Heuristic:Ray project Ray Serve Concurrency And Backpressure
| Knowledge Sources | |
|---|---|
| Domains | Serve, Optimization, Backpressure |
| Last Updated | 2026-02-13 16:35 GMT |
Overview
Concurrency tuning strategy for Ray Serve: set `maxOngoingRequests` to 100 per replica (default) and controller concurrency to 15,000 to handle O(num_handles) long-poll connections.
Description
Ray Serve uses two key concurrency parameters that directly affect system stability and throughput. The per-replica `maxOngoingRequests` (default 100) controls backpressure: when a replica reaches this limit, new requests are queued at the router level. The controller's `CONTROLLER_MAX_CONCURRENCY` (15,000) must scale with the number of deployment handles because each handle maintains one long-poll connection to the controller. Understanding these parameters prevents both request starvation (too low) and OOM/resource exhaustion (too high).
Usage
Apply this heuristic when:
- Deploying Ray Serve to production with significant concurrent traffic
- Experiencing request timeouts or slow response times
- Seeing controller connection errors or long-poll failures
- Tuning `maxOngoingRequests` for deployments with varying request durations (short API calls vs long inference)
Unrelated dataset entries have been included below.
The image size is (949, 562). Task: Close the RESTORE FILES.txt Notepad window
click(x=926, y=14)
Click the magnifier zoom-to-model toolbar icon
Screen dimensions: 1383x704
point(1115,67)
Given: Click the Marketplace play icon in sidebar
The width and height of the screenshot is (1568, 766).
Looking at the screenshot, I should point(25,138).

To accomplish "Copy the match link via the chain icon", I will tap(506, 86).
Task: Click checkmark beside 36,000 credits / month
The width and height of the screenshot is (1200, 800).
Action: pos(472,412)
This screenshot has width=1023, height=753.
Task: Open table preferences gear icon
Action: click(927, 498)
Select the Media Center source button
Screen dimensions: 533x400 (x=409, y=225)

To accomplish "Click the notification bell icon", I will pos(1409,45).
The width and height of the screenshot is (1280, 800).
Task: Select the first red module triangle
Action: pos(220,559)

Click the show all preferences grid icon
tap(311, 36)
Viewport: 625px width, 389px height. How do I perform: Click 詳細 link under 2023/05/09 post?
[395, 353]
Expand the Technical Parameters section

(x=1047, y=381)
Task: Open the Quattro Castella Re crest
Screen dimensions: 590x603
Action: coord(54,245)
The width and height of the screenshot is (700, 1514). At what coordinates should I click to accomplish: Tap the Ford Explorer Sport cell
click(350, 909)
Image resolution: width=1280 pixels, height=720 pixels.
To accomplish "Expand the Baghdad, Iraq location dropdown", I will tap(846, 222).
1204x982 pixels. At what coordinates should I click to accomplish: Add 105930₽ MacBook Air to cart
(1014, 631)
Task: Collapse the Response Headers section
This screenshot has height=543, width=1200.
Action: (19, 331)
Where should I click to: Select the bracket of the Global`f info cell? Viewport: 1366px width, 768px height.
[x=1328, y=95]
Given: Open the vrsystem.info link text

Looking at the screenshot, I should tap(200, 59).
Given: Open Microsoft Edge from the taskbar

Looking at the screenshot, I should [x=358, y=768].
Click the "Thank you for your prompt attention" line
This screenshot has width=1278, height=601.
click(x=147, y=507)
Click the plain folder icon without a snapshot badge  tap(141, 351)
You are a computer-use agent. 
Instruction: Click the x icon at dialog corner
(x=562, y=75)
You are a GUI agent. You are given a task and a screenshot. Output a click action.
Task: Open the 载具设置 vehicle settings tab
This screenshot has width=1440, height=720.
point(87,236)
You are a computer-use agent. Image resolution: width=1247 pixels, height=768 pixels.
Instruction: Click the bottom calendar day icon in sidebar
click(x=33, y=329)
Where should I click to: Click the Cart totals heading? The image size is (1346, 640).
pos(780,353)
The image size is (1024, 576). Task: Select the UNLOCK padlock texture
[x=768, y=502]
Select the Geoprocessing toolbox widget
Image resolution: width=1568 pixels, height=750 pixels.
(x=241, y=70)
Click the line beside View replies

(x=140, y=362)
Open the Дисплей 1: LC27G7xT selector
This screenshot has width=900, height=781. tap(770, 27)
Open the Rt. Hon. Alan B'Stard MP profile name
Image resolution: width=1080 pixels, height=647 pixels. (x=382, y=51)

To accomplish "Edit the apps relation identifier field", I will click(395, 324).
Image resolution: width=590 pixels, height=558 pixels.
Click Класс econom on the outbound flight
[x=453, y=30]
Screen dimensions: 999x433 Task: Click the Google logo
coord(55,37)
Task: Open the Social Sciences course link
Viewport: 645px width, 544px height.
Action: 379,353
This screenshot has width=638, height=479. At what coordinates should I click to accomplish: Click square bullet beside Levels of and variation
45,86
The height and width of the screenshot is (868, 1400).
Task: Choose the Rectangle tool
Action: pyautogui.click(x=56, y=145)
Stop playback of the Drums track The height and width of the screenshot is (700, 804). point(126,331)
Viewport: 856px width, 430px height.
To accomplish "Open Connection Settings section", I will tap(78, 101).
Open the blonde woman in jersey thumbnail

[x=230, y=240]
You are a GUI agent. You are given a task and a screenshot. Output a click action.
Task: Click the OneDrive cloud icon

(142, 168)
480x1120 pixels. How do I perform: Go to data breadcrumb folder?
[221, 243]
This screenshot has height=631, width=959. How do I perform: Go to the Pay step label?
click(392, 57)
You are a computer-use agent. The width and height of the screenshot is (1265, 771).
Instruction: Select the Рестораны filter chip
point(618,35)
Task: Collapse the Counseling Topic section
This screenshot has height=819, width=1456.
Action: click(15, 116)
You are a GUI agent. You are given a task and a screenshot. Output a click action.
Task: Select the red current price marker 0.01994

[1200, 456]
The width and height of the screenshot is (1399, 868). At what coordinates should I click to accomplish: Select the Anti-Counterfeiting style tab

The Insight (Rule of Thumb)
- Action: Set `maxOngoingRequests` based on your request duration profile. Use the default (100) for fast requests; lower it (e.g., 5-10) for long-running inference.
- Value: Default `maxOngoingRequests=100`, `CONTROLLER_MAX_CONCURRENCY=15000`, `numReplicas=1`.
- Trade-off: Higher `maxOngoingRequests` improves throughput for fast requests but risks OOM for memory-intensive inference. Lower values provide better backpressure but may underutilize replicas.
- Controller sizing: `CONTROLLER_MAX_CONCURRENCY=15000` supports up to ~15,000 simultaneous deployment handles. If you exceed this, the controller becomes a bottleneck.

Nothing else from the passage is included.